§ Task statement: Copy out each line of the data that includes the string "profile".

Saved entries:

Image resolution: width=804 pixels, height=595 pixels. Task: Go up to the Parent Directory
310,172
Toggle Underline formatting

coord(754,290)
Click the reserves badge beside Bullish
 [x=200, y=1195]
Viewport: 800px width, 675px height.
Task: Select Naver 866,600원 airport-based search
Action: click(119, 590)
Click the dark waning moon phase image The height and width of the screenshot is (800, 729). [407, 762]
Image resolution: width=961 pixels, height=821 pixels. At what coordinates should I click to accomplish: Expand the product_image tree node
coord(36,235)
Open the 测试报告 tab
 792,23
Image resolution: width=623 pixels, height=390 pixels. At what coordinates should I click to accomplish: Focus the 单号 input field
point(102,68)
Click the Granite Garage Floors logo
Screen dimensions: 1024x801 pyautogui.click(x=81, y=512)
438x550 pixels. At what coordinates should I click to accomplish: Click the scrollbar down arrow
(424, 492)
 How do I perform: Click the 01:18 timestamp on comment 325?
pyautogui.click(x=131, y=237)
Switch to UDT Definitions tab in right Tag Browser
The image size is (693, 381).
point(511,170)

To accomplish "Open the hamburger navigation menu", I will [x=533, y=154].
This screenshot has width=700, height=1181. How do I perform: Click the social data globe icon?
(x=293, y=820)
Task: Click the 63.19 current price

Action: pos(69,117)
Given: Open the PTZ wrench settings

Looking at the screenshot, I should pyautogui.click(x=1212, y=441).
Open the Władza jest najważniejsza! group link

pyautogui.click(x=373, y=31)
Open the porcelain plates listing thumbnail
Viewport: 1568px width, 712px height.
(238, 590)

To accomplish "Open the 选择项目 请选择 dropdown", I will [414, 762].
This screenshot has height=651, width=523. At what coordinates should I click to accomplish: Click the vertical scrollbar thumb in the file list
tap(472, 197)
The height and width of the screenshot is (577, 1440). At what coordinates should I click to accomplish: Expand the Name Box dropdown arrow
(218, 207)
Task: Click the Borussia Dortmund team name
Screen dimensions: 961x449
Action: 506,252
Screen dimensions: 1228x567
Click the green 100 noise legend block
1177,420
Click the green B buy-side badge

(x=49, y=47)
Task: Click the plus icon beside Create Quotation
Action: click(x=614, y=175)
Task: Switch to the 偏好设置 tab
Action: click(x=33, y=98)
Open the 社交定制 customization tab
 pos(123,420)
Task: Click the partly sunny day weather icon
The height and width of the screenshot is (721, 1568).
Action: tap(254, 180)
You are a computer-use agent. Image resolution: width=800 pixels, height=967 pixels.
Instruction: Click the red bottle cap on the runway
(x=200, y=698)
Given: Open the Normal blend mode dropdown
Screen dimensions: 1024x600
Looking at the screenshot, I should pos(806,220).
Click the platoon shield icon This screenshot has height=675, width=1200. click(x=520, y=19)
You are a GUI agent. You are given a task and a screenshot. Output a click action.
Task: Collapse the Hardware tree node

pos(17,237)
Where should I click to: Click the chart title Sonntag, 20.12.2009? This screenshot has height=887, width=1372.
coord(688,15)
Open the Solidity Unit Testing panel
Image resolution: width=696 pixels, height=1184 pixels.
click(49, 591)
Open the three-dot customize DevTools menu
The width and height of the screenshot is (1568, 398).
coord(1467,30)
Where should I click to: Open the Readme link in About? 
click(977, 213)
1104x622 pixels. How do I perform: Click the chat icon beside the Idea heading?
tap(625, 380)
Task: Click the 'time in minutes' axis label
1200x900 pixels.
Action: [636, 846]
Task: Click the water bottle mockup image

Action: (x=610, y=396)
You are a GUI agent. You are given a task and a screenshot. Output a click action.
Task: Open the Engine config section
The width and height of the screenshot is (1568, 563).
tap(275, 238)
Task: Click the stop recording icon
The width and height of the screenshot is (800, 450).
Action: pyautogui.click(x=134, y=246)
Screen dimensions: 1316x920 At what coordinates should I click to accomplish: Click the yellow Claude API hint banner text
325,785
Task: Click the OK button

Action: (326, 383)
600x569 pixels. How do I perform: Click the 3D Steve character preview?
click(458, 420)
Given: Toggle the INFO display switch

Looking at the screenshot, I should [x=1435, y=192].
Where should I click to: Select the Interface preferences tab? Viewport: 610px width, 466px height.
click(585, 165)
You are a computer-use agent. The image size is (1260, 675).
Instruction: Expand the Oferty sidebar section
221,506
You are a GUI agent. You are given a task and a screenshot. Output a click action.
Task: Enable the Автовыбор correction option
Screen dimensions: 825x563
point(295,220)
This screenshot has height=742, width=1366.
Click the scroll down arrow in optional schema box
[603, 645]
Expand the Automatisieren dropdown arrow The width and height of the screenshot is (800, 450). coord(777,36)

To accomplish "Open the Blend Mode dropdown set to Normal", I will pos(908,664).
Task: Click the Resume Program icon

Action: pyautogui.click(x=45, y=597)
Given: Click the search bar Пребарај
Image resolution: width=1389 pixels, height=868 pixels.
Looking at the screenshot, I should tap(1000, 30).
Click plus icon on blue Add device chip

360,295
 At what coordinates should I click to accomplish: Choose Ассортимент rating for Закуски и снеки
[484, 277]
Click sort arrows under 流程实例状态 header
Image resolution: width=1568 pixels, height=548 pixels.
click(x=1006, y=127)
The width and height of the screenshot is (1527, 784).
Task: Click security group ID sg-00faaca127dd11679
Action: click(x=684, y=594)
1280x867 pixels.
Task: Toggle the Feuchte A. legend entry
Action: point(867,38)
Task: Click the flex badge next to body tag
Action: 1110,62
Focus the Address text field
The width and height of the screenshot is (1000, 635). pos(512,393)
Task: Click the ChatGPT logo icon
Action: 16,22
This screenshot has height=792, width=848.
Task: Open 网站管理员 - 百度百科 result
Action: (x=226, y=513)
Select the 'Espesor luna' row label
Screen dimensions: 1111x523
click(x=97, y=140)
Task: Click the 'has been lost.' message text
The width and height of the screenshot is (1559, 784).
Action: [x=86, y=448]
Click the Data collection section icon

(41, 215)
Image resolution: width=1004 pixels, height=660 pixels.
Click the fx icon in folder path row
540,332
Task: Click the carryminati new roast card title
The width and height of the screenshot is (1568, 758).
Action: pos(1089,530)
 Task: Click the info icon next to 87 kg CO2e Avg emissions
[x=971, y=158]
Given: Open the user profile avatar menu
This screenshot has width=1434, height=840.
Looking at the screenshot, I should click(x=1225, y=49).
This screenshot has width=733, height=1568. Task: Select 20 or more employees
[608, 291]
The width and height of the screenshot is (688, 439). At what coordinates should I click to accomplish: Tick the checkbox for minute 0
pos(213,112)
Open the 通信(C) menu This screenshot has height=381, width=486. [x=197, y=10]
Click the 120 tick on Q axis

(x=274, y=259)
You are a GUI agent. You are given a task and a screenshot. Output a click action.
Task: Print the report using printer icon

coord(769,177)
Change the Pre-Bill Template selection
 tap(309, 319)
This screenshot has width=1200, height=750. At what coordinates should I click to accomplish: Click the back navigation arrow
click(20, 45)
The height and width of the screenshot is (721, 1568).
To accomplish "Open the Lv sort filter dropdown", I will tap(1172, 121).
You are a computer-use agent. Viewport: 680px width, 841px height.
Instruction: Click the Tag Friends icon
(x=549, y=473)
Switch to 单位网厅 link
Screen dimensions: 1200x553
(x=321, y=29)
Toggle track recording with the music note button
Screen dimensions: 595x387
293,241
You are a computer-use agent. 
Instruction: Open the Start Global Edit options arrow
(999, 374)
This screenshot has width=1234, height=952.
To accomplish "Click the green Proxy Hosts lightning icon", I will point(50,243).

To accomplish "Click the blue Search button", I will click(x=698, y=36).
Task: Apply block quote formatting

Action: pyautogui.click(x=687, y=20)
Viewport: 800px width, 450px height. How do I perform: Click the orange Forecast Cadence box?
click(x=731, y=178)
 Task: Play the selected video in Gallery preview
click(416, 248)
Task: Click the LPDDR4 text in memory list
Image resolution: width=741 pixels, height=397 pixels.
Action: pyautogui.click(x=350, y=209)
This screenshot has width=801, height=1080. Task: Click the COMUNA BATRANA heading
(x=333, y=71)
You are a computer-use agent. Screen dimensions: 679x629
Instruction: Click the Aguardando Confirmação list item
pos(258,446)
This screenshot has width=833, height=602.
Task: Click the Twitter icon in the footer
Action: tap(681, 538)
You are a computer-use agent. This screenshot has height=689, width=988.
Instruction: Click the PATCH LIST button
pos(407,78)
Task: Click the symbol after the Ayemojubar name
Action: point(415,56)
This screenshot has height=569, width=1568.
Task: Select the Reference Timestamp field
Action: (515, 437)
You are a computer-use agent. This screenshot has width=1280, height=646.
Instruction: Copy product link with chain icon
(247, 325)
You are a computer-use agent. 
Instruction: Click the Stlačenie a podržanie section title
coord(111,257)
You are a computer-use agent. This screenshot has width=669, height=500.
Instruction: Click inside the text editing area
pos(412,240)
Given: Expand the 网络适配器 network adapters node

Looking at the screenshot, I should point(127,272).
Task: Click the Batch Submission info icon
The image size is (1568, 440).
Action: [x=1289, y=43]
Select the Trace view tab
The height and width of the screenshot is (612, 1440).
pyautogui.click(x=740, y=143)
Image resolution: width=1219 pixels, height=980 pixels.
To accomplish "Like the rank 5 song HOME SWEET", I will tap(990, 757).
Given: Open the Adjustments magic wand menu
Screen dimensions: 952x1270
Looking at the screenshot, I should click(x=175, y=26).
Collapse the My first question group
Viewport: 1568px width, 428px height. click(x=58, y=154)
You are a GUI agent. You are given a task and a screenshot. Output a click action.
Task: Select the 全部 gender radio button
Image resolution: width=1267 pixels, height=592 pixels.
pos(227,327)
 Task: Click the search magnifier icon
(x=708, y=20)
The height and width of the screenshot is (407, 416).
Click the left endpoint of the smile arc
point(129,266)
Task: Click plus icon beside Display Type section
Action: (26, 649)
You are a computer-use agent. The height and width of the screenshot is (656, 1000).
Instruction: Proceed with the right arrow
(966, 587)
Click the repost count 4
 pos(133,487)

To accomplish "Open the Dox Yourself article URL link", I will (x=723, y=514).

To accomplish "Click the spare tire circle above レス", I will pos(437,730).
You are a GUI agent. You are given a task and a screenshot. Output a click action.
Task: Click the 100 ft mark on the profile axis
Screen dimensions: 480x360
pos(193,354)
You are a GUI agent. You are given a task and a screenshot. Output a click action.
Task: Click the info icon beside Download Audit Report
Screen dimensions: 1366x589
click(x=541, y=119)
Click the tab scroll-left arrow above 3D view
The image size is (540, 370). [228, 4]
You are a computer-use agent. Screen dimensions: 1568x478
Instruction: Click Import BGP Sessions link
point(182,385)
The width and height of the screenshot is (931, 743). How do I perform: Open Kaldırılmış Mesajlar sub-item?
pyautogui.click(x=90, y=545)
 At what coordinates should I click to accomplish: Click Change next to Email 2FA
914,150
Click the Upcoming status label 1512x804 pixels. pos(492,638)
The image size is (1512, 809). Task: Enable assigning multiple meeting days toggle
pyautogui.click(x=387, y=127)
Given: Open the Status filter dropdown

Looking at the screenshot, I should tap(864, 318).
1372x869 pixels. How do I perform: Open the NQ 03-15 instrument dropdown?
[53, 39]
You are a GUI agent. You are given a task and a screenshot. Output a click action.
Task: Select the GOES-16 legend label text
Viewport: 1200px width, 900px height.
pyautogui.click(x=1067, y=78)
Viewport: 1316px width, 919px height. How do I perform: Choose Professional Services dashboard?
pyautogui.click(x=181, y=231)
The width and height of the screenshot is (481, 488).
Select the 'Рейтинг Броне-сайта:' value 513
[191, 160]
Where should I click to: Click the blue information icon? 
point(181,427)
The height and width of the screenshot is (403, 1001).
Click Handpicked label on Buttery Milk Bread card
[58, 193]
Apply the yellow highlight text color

§ Final answer:
Given: Open the user profile avatar menu
Task: Click the 100 ft mark on the profile axis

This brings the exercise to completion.